Famine. Global thermonuclear war. Climate Change. Depleted natural resources. The list of things that might kill us all is endless, but new series Pandemic posits a simpler doomsday prophecy: the flu.
Through six episodes, Pandemic explores the various ways that a viral or bacterial outbreak could have devastating consequences, exacerbated by generally underfunded and underprepared health services. The focus is on the flu from the relatively minor (although no less lethal) seasonal flu that mutates every year. Then we have the ‘novel virus’ flus that appear and ravage against a human population with no natural immunity: such as swine flu, or avian flu. Apt, considering the coronavirus currently spreading scarily fast.
Pandemic is produced by Zero Point Zero Productions. They also created Netflix documentaries such as Broken (exploring the flawed products we use) and Rotten (picking apart the problematic global food industry). Clearly with a handle on the ‘scare you silly’ model, Pandemic is perhaps their least focused effort so far. It follows 8 or 9 individuals and explores the challenges they face fighting back disease, with some more interesting than others.
A snapshot into the strain faced by one doctor as she works 72 hours shifts is a little window into the health profession, yes. But the exploration of her faith and her home life adds nothing to the direction of pandemic health issues. Similarly, Pandemic opens with the Director for the U.S. Agency for International Developments Emergent Threat Unit looking sombre and talking about global doom. It sets a frightening tone, but then his globe-trotting brow-furrowing is soundly abandoned for most of the series.
The truly frightening aspect highlighted by Pandemic is both the lessons of history and the failings of the future. A particularly sobering graphic shows the 1918 flu outbreak that killed more than all the dead of World War I and World War II combined. And this was in an age before commercial air travel and packed to the rafters global population density.

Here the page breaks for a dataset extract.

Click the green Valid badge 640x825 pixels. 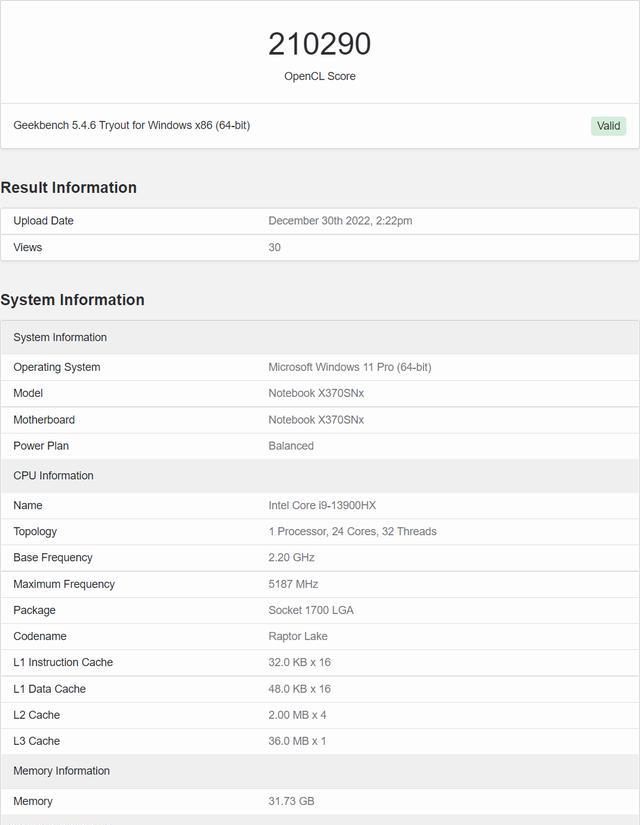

Fear for the future comes from the ever frustrating anti-vaccine advocates. A narrative thread throughout the series follows one mother and her five children where she bangs on about personal freedoms and liberty from government. She opposes an Oklahoma state bill that would ban non-vaccinated children from places such as schools and daycare centres. The vocal and misinformed (or wilfully blind) minority, as always, damaging the health of the exasperated majority. Similarly, efforts to fight Ebola outbreaks in the Democratic Republic of Congo are hampered by population mistrust and outright lethal militia violence directed against World Health Organisation workers.
Luckily it isn’t all doom and gloom. Some hope is seeded by Distributed Bio, an apparently renegade company trying to crack the code behind a ‘one-shot covers all’ flu vaccine. We see Jake (CEO) and Sarah (Principal Scientist) testing their wonder drug on pigs in Guatemala with very promising results. Similarly the efforts of Dr Syra Madad to claw in funding for organisations that can overview and direct crisis response to outbreaks and direct practice drills in hospitals.
Pandemic highlights some of the challenges that may result in the death of us all, yes. But it’s also a bit of a meandering show that, once past the shock value, has an incoherent tale to tell. The show closes with a shot of migratory birds in flight with the implication that we are powerless to stop the spread of disease. Scary, yes. But to be honest Rotten made me feel guilty about drinking water so that will linger in the memory much longer than Pandemic.